Het protocol omvat negen welzijnsindicatoren die onder meer nagaan hoe sterk de dieren hebben geleden onder hitte- of koudestress, beklemmingen van vleugels, tenen of koppen, enzovoort. De evaluatie van alle indicatoren resulteert in een algemene welzijnsindex
Wereldwijd worden jaarlijks miljarden productiedieren geproduceerd,getransporteerd, en geslacht. Het grootst aantal productiedieren die dit ondergaan zijn vleeskippen. Wereldwijd worden ongeveer 44 miljard vleeskippen geslacht, waarvan 300 miljoen in België (FAVV, 2016). Vooral tijdens de zogenaamde pre-slachtfase ondergaan de dieren verschillende stressoren, met dierenwelzijns- en economische gevolgen.

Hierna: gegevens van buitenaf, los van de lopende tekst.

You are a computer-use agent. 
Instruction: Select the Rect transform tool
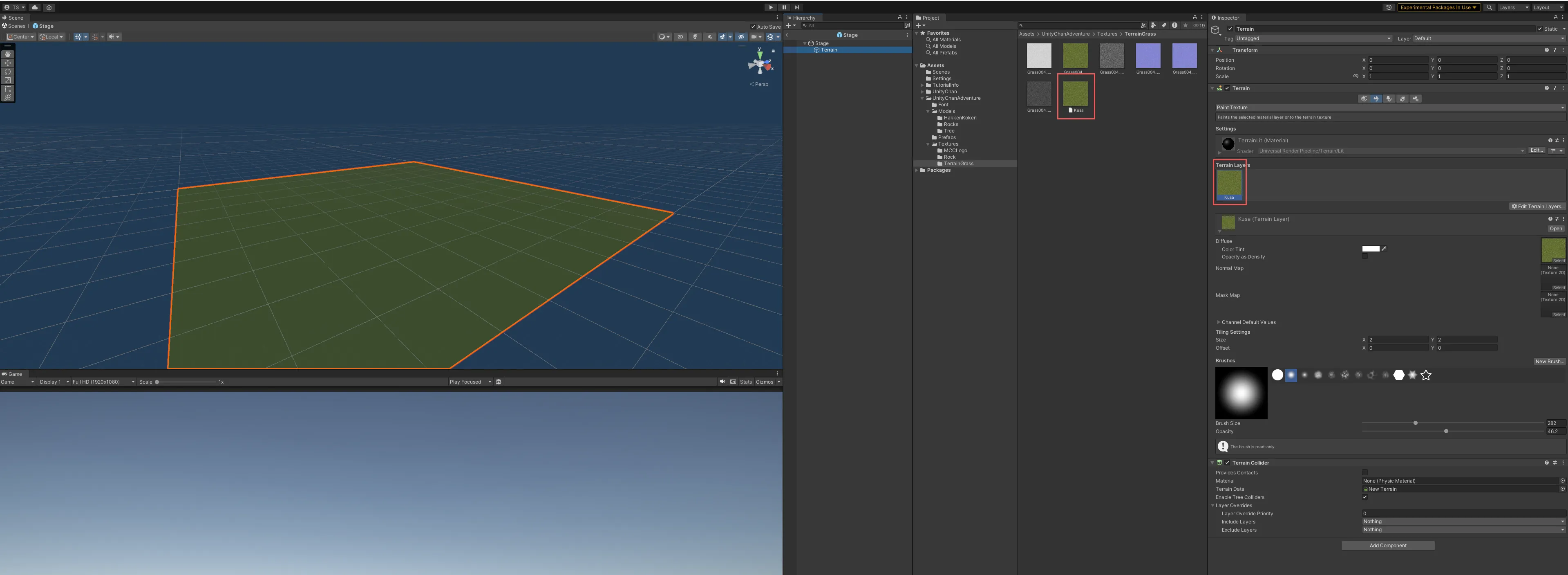tap(8, 88)
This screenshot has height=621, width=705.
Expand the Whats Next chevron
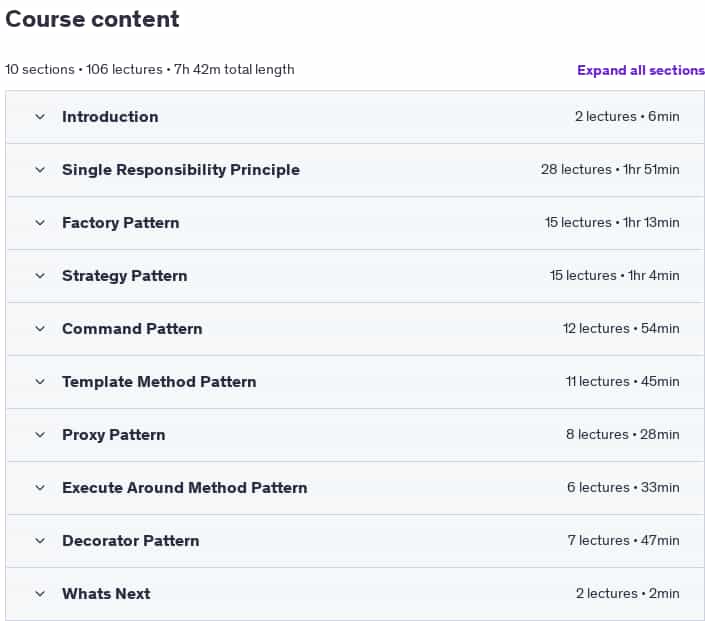40,594
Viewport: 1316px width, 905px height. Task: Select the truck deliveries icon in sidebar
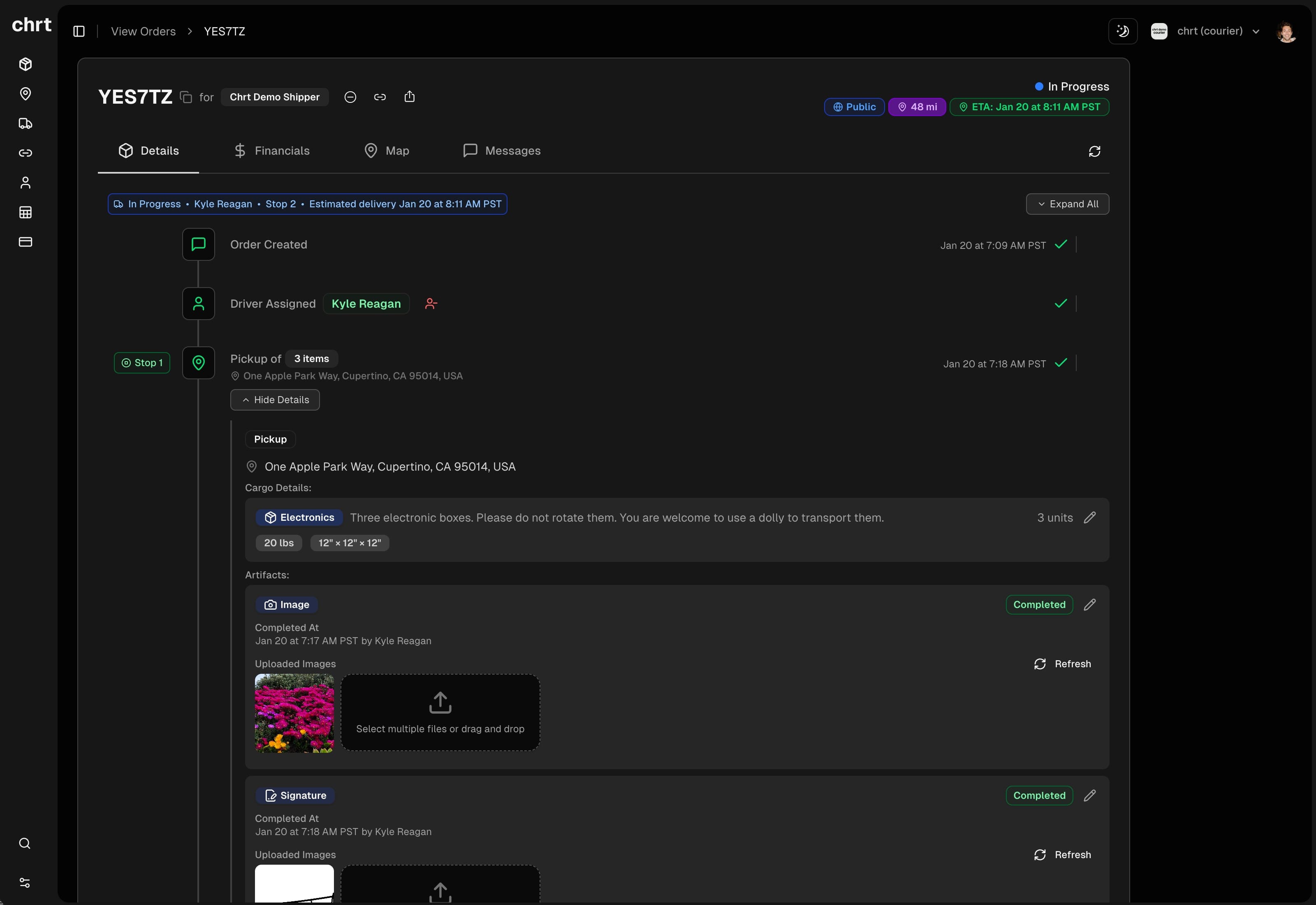click(x=25, y=124)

De pre-slachtfase begint met het vangen en laden van de kippen op het vleeskippenbedrijf, gevolgd door het transport, en het wachten op het slachthuis. De preslachtfase wordt als een kritiek knelpunt gezien voor het dierenwelzijn (Buil et al., 2004; Liste et al., 2008). Ook blijken burgers van mening te zijn dathet transport van productiedieren belangrijk en problematisch is (Vanhonacker et al., 2010). Daarnaast is transport in vrachtwagens langs de weg en door steden zichtbaar voor de burger en kan het dus ook een relatief grote impact hebben op het imago van de sector (Lambertini et al., 2006).
Slechte omstandigheden in dit late stadium kunnen goede inspanningen tijdens de productiefase teniet doen, zowel op het gebied van dierenwelzijn als – bij een erge mate van transportstress – op het gebied van vleeskwaliteit en slachtrendement (Aksit et al., 2006; Petracci et al., 2010).